**YOUR ASSIGNMENT**
Go through the listing below and gather every line with the word "order".

── EXERCISE MATERIALS ──

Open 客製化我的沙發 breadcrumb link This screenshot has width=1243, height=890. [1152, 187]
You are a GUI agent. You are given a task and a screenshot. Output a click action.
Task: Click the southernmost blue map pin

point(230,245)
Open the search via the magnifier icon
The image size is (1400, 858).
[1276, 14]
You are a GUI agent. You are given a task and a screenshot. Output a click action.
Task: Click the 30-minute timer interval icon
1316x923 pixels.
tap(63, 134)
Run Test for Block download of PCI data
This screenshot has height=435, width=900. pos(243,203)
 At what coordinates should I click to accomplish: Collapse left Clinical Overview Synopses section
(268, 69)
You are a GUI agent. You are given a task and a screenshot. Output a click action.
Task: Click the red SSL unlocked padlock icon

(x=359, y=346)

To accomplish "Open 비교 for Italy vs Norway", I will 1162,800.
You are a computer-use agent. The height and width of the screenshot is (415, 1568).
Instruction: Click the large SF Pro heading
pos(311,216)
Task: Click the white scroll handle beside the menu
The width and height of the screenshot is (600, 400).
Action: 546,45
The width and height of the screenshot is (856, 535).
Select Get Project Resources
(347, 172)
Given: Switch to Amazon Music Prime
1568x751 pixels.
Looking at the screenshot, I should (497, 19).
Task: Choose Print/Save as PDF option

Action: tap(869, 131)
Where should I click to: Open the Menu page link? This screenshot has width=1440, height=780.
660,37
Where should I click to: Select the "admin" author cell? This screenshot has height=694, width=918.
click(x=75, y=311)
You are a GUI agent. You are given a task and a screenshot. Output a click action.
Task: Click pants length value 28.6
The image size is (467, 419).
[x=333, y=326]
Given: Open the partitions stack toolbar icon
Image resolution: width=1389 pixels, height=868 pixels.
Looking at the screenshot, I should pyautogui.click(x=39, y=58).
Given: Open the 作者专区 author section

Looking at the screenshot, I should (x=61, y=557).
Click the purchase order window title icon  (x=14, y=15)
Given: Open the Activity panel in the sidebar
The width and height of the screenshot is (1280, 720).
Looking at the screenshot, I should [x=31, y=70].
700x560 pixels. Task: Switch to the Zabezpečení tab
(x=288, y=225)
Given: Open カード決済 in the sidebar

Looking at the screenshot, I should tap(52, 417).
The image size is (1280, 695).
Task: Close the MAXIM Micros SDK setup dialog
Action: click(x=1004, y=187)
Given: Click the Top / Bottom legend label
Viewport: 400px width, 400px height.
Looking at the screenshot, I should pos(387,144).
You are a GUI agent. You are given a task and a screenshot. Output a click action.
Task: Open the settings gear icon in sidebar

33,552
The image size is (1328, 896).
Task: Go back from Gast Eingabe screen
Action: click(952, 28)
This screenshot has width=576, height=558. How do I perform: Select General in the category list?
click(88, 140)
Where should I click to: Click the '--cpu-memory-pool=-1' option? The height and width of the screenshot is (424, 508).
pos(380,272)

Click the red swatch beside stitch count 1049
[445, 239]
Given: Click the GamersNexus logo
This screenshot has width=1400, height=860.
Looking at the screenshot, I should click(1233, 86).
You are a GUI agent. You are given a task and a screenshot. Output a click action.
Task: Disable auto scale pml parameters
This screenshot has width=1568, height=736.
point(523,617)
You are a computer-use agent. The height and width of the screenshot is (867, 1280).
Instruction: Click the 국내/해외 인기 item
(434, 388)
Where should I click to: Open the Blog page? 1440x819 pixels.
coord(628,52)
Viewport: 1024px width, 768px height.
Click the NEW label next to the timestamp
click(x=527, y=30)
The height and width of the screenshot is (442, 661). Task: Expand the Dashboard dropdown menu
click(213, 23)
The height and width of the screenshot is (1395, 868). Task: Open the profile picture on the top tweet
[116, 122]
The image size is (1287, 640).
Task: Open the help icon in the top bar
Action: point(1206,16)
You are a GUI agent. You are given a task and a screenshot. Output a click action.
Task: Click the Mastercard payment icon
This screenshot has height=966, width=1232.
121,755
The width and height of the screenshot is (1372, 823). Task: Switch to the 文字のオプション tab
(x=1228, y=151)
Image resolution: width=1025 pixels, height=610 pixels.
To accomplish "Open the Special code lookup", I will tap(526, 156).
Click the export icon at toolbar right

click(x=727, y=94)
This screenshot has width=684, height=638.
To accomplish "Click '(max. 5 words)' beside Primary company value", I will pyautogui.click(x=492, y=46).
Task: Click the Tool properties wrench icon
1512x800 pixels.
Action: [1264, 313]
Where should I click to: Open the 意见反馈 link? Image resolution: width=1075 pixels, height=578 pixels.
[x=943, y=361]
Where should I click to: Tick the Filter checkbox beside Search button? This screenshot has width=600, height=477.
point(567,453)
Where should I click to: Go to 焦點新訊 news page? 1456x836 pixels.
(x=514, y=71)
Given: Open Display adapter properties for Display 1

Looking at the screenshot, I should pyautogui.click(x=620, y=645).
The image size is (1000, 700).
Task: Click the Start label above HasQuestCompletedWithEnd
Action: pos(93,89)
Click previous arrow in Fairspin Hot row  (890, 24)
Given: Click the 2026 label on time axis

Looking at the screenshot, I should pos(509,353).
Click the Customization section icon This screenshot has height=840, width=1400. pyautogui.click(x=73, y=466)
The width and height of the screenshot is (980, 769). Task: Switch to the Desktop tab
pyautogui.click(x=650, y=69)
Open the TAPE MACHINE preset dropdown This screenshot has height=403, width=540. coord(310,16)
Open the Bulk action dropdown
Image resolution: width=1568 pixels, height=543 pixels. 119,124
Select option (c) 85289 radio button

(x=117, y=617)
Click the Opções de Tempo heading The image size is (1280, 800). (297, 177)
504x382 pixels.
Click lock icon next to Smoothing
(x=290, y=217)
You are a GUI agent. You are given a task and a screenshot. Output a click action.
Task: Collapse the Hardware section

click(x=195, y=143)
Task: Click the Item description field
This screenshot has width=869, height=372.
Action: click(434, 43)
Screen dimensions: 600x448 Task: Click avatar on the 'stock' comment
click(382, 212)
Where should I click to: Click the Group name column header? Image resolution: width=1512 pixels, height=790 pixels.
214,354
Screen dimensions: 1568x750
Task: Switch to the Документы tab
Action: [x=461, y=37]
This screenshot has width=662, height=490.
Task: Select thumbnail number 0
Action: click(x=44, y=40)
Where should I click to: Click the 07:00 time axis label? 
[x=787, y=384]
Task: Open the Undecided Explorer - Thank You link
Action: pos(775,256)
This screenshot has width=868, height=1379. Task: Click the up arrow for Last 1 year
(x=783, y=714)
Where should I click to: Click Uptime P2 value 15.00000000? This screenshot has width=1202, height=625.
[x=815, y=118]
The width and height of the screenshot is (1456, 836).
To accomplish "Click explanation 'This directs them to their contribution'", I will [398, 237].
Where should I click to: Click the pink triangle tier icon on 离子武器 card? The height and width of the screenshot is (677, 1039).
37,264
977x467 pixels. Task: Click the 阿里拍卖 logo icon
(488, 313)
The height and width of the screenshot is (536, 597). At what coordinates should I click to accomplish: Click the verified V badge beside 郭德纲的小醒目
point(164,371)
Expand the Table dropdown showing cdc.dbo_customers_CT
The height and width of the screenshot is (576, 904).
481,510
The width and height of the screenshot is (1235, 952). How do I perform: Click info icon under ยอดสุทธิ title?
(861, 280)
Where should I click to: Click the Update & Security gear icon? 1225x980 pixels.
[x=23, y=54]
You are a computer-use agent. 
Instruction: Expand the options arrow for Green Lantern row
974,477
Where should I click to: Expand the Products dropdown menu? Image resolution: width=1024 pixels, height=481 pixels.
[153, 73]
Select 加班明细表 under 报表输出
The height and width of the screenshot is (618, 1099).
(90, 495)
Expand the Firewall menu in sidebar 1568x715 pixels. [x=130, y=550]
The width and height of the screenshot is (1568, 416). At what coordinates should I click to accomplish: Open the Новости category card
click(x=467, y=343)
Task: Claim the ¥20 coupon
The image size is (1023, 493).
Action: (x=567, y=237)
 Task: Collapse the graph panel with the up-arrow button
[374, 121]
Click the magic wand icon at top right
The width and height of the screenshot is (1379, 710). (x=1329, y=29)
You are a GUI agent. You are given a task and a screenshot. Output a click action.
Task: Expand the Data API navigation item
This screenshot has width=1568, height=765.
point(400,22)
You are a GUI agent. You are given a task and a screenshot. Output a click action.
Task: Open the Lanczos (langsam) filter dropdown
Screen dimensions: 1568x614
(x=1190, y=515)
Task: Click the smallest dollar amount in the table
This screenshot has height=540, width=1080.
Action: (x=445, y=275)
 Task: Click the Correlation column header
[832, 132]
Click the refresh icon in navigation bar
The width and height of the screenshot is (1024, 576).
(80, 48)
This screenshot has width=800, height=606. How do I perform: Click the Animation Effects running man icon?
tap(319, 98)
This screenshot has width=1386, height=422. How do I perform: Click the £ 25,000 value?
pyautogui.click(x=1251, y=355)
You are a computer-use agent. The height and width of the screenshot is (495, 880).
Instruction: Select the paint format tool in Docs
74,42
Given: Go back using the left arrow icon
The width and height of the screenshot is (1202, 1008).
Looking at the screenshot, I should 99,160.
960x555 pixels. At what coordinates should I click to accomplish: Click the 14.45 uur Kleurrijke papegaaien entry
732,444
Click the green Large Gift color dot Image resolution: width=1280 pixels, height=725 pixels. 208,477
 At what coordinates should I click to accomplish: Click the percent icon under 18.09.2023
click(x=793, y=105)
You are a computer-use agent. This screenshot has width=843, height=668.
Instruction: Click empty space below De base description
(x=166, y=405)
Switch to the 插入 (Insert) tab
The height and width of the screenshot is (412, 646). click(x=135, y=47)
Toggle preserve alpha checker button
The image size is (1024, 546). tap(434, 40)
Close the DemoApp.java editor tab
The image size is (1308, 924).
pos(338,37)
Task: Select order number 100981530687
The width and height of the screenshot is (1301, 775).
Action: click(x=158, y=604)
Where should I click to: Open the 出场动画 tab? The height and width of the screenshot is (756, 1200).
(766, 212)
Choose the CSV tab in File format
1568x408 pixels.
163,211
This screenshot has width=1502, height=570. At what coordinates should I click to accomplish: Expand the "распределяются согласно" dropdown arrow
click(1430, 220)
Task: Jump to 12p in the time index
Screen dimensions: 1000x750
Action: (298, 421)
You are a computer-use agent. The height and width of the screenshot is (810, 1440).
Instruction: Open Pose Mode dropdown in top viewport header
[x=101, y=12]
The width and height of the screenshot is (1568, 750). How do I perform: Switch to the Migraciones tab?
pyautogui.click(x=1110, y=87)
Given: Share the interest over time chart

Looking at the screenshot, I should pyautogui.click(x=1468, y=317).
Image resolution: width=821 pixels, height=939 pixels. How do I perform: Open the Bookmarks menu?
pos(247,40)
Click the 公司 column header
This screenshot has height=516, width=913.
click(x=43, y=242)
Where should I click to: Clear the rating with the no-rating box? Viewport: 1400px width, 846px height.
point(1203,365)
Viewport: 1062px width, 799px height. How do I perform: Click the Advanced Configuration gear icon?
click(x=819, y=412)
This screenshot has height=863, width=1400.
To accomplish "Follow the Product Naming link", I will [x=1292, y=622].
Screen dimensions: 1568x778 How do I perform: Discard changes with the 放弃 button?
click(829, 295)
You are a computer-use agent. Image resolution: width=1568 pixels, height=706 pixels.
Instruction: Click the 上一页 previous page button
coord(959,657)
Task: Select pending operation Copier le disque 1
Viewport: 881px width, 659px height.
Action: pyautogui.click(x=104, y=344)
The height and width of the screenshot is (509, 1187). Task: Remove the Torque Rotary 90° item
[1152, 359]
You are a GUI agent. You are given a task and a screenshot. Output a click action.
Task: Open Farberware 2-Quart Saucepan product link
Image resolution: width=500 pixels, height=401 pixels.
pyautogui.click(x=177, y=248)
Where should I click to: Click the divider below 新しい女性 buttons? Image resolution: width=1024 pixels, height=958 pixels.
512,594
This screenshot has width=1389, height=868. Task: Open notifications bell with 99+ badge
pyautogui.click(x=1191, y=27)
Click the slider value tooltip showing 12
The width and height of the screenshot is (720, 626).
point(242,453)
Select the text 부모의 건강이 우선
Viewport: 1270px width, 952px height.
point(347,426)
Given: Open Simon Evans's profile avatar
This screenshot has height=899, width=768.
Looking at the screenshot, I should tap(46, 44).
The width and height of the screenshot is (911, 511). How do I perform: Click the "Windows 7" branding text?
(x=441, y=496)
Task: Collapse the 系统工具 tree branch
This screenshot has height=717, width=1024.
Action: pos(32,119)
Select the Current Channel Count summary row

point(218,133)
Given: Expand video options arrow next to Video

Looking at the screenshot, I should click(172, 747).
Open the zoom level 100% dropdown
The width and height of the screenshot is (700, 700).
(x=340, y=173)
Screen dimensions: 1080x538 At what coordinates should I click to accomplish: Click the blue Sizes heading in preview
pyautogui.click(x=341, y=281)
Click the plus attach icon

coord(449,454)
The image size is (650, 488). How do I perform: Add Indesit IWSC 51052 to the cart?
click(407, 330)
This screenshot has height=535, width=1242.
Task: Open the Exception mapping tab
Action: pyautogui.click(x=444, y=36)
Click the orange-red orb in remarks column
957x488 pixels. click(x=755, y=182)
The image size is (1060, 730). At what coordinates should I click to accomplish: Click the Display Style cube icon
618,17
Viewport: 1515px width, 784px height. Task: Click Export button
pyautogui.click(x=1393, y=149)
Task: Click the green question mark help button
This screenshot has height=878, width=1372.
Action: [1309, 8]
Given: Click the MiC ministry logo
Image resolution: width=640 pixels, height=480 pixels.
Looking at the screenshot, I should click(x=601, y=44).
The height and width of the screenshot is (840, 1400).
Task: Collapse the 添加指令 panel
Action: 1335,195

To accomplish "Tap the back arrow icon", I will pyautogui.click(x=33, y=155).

───

**RESULT**
Click the purchase order window title icon  (x=14, y=15)
Task: Select order number 100981530687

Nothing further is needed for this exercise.